So Nature’s Course is the idea that it’s going to be what it’s going to be. And that’s what it is. You take your time with the paintings because you have to sit with paintings. People are scrolling through Instagram and their attention spans are like goldfish, just like boom, boom,

gone. Painting is the opposite of Instagram. You have to sit with a painting and you have to read it like a book, but it’s visual, you know.

NM: I think learning how to see a painting is really like learning how to read again.

JN: You just said it, learning how to see again. It’s just a different process. Myself and others have had the potential to fall in love with that process, you know, and I’m certainly in love with that process.

NM: So you have a two-person exhibition with Raymond Pettibon coming up as well, opening March 15th at County Gallery in Palm Beach. How does that differ from the retrospective or the idea of Nature’s Course? Does it differ?

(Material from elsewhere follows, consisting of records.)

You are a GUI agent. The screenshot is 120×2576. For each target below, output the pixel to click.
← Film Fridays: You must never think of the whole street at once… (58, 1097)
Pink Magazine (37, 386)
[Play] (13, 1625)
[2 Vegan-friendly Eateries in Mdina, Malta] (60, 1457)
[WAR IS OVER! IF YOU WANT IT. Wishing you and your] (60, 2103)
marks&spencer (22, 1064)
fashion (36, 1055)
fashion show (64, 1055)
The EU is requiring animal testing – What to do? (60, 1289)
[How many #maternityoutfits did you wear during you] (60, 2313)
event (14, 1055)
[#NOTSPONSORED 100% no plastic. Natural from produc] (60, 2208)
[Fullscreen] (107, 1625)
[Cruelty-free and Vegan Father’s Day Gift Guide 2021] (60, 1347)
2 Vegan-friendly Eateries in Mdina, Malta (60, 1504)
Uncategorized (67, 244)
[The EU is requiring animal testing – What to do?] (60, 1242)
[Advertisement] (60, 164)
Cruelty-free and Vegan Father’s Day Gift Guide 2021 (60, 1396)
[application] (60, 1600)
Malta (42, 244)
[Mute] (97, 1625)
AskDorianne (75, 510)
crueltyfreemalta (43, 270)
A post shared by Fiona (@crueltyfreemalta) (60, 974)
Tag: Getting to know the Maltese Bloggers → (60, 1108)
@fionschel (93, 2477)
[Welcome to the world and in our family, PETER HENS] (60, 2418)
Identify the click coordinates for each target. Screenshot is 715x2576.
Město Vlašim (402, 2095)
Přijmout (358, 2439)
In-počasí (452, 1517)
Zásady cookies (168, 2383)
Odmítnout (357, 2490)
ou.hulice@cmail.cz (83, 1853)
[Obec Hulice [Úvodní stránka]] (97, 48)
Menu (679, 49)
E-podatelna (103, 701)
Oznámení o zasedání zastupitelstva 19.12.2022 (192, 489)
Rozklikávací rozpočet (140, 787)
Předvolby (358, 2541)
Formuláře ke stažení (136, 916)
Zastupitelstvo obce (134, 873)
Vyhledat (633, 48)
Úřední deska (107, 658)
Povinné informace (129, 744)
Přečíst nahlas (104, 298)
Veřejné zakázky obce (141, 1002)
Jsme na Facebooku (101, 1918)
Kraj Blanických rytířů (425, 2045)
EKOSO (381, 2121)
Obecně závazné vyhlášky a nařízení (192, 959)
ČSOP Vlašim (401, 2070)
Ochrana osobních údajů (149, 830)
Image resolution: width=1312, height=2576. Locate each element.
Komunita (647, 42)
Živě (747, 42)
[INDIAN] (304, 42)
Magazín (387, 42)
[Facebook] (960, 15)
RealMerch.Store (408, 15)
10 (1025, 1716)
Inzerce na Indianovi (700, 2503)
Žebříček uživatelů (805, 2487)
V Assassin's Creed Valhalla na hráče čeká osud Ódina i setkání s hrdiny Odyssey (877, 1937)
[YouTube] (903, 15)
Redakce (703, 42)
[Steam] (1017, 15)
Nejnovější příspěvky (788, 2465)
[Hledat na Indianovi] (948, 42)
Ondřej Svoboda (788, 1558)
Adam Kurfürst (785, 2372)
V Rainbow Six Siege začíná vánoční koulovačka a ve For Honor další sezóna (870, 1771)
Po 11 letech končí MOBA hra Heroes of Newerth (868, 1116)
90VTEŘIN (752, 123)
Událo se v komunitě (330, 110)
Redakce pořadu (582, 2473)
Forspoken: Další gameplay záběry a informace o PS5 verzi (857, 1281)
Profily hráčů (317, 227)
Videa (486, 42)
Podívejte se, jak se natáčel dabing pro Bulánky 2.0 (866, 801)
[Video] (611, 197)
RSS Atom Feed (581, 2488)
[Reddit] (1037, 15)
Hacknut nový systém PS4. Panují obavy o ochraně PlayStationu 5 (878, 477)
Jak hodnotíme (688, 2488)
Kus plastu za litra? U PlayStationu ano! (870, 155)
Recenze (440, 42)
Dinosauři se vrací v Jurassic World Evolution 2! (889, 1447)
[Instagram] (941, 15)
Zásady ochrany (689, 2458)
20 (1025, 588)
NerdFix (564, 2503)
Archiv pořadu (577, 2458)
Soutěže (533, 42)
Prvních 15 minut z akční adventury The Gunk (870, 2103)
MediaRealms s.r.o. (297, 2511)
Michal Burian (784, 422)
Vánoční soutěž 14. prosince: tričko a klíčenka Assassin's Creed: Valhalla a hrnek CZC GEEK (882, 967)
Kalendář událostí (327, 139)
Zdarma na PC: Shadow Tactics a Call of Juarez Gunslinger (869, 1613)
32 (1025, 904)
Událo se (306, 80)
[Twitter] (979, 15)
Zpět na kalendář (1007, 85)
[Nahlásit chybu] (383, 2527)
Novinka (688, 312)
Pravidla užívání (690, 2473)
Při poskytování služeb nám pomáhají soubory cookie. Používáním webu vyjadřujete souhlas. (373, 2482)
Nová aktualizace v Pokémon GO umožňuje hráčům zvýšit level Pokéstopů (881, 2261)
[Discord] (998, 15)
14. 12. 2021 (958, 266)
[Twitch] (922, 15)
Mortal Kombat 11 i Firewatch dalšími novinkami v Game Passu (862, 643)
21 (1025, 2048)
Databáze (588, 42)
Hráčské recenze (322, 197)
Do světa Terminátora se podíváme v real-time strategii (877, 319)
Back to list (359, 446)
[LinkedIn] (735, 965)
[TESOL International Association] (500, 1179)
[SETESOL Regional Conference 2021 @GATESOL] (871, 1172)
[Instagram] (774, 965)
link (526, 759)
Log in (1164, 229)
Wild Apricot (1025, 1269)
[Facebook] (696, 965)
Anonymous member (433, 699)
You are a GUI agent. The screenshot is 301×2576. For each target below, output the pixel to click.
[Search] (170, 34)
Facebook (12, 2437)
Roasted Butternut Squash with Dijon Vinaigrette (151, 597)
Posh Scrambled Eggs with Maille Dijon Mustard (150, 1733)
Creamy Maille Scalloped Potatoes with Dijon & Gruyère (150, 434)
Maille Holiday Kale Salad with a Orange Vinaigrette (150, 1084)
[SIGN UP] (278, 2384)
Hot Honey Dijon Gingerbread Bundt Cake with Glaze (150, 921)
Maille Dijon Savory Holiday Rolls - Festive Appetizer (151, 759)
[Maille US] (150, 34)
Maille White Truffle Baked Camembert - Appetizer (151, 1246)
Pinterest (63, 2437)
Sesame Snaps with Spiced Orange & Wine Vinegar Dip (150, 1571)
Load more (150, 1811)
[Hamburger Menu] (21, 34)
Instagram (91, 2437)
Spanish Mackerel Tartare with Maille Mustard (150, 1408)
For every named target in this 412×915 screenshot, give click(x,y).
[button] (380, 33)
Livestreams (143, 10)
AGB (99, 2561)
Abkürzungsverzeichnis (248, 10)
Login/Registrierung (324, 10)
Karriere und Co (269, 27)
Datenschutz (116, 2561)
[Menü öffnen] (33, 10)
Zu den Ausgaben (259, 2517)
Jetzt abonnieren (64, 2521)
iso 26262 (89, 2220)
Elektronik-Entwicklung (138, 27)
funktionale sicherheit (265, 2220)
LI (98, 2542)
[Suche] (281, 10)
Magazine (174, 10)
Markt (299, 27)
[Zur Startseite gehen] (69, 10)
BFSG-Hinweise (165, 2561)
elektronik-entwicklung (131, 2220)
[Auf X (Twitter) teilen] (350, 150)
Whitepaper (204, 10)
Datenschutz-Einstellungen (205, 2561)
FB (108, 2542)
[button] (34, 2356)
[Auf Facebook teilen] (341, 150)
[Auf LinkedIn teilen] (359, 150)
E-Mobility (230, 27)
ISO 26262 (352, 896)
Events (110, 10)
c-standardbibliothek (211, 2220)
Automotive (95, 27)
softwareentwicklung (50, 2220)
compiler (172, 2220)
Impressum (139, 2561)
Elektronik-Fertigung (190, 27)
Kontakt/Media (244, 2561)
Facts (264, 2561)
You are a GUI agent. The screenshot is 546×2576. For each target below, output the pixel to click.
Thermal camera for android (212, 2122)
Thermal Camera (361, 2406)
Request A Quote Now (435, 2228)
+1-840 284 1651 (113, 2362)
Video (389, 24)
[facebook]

JN: I’m very excited about that. Yeah, well, the title of, and the theme of that exhibition, is the five classical elements: fire, air, water, earth, and aether. So Raymond and I each made five new works for the show. There will be 10 pieces in all – my five versions of the classical elements and Raymond’s five versions of the classical elements. I’m really excited about it because just thematically speaking, it’s such a tried and true iconography of art. It goes back to the beginning of it all and everything in between. It was a fascinating project to work on. Having it open simultaneously with the museum show is just perfect. Raymond and I formed a friendship over the bond between our two sons. Our sons are good friends, so it was through them that we started our friendship and discussions and I really just admire Raymond. But you know what? It was through nature’s course itself – through the boys playing around, swimming, making little films, and going on excursions like Huckleberry Finn and Tom Sawyer. Those two are just like dynamite. It’s just great.

John Newsom in his studio, 2022.

Photo Credit: Jonathan Mannion

COUNTY is a young gallery, a very good gallery in Palm Beach. They approached me and Raymond with the idea of doing the show and we had some really healthy discussions, landed on this and I couldn’t be more pleased with how the process has unfolded and the staff at COUNTY. I’m really looking forward to both exhibitions.

NM: That’s incredible, it sounds seamless. So what keeps you painting? What inspires you?

Is it your family? Is it this internal drive? Is it outside influences?

JN: Well, it’s all of the above and more, you know, at this point – you know what, it goes back to the beginning, it’s just the same, Nathalie. It’s just that life itself brings to it what it needs to be. You know, whether it’s something I feel, observe, or experience, I put it into the paintings. And this goes back again to the idea of generosity. I want to serve up a very full meal. I want to make it a big plentiful meal, and I’m just always cooking.

NM: Always in the kitchen.

JN: I’m always in the kitchen, yes, I’m always in the kitchen. You find me in the studio or with my kids, that’s it. That’s my world.

NM: And they’re the same, probably, as far as the return you’re getting.

JN: Yeah, but you know what, that brings us back to the very beginning of our conversation, even before we hopped on the recording. I used to be incredibly social when I was younger. I was out at a thousand openings. I never slept, I was working, I was going to parties. It was exhausting. Just exhausting. It was amazing. I’m glad I lived through it, to be honest, now I’m eight years sober, I’m a sober guy. And life is golden. I don’t regret anything. But I’m glad I lived through it to get to where I am now because it’s really good right now. It wasn’t always about this balance. It was like being tied to the mast heading out to rough seas, but I learned a lot and I have a lot to be thankful for.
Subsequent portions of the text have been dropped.